Зима тридцать девятого года. В школе, в IV классе появляется новенькая ученица и почти одновременно — новая учительница. Девочка грустная, часто плачет. Учительница требовательна к ней больше, чем к другим. Девочка открывается подругам, что у нее отец — на фронте, пропал без вести.

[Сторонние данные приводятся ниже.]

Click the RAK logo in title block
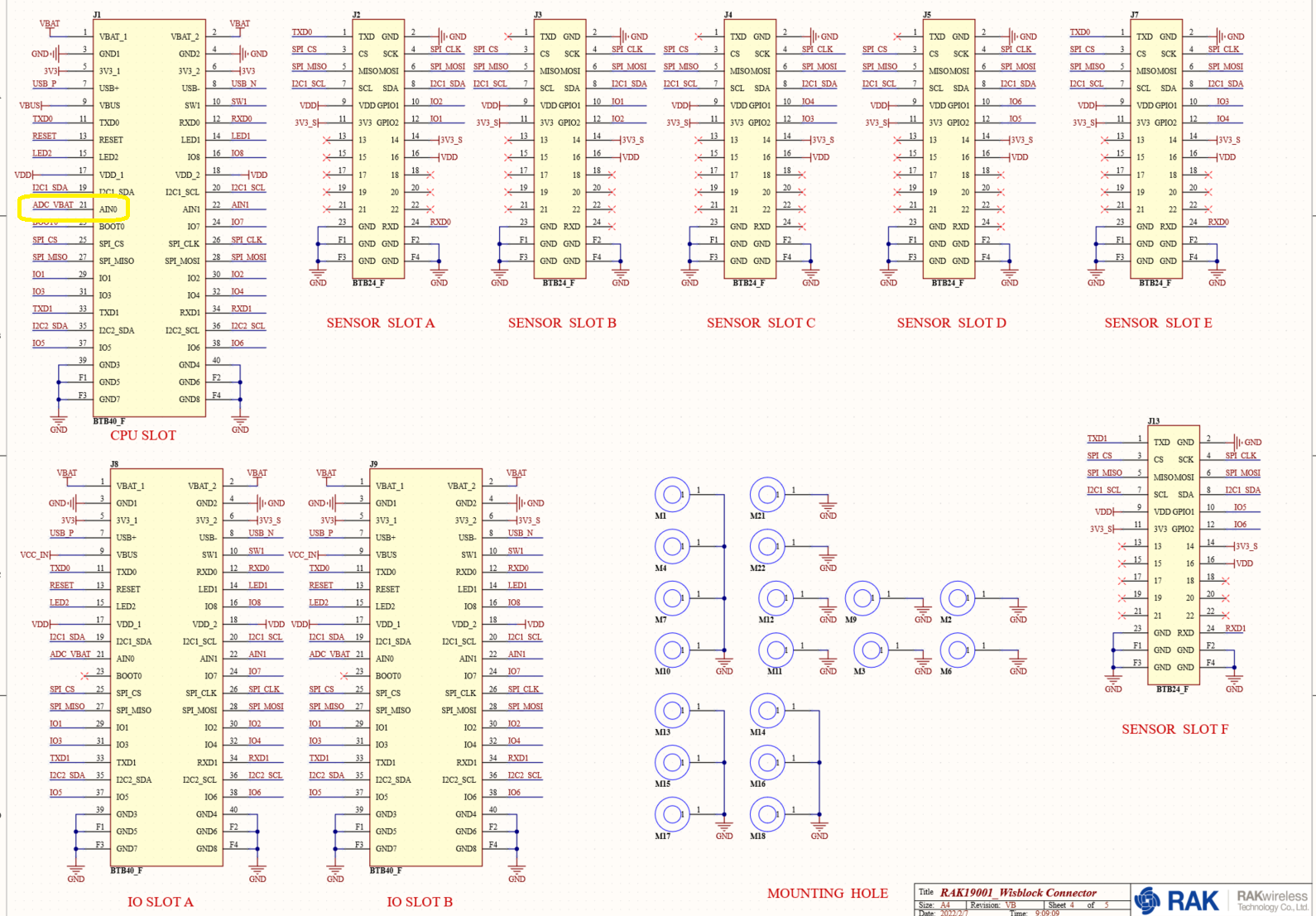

Потом и сама Наташа пропадает, несколько дней не приходит на уроки. Подруга слышит по радио — о награждении бойцов и командиров. Среди других фамилия Наташиного отца. Девочки разыскивают ее. Открывает им мать Наташи — учительница Елизавета Ивановна.
. . . . .
Лютая зима. Принимаю холодную ванну. Пришел Костя Лихтенштейн. Стоит в кашне и шапке, смотрит и говорит:
— Когда-нибудь напишу биографический роман. О тебе. Будет называться «Как закалялась медь».
. . . . .
Красноармеец в Мариинском театре. Спрашивает:
— А что здесь раньше было?
. . . . .
На улице. Мрачная гориллообразная дама и муж ее — худенький, маленький, тщедушный, — по- видимому, эстрадные артисты, певцы. Она ворчит. Басом:
— «Нам звезды кроткие сияли» — так не поют!..
. . . . .
Школьная пародия на утесовскую песню «Два друга»:
. . . . .
Перед революцией самой распространенной в русской деревне газетой было «Русское слово». Ей верили больше — не потому, что она вернее, а потому, что дороже.
1940
Решетов*, приехавший с фронта, рассказал мне трогательную историю. На Мурманском участке сорокашестиградусные морозы. Люди по шесть-семь суток без крова и огня. И вот в этих условиях в полку — ожеребилась кобыла. И кобыла не простая, знатная: польская, трофейная. Зачала она где-то под Гродно, разрешилась от бремени — под Петсамо или у Сальми-Ярви. Был у них там кузнец, красноармеец. Он этого жеребеночка очень хотел спасти от смерти, выхаживал, у костров отогревал. Но не такой там стоял мороз, чтобы можно было с ним справиться. Пока один бок у жеребенка отойдет, второй — заиндевеет, смораживается.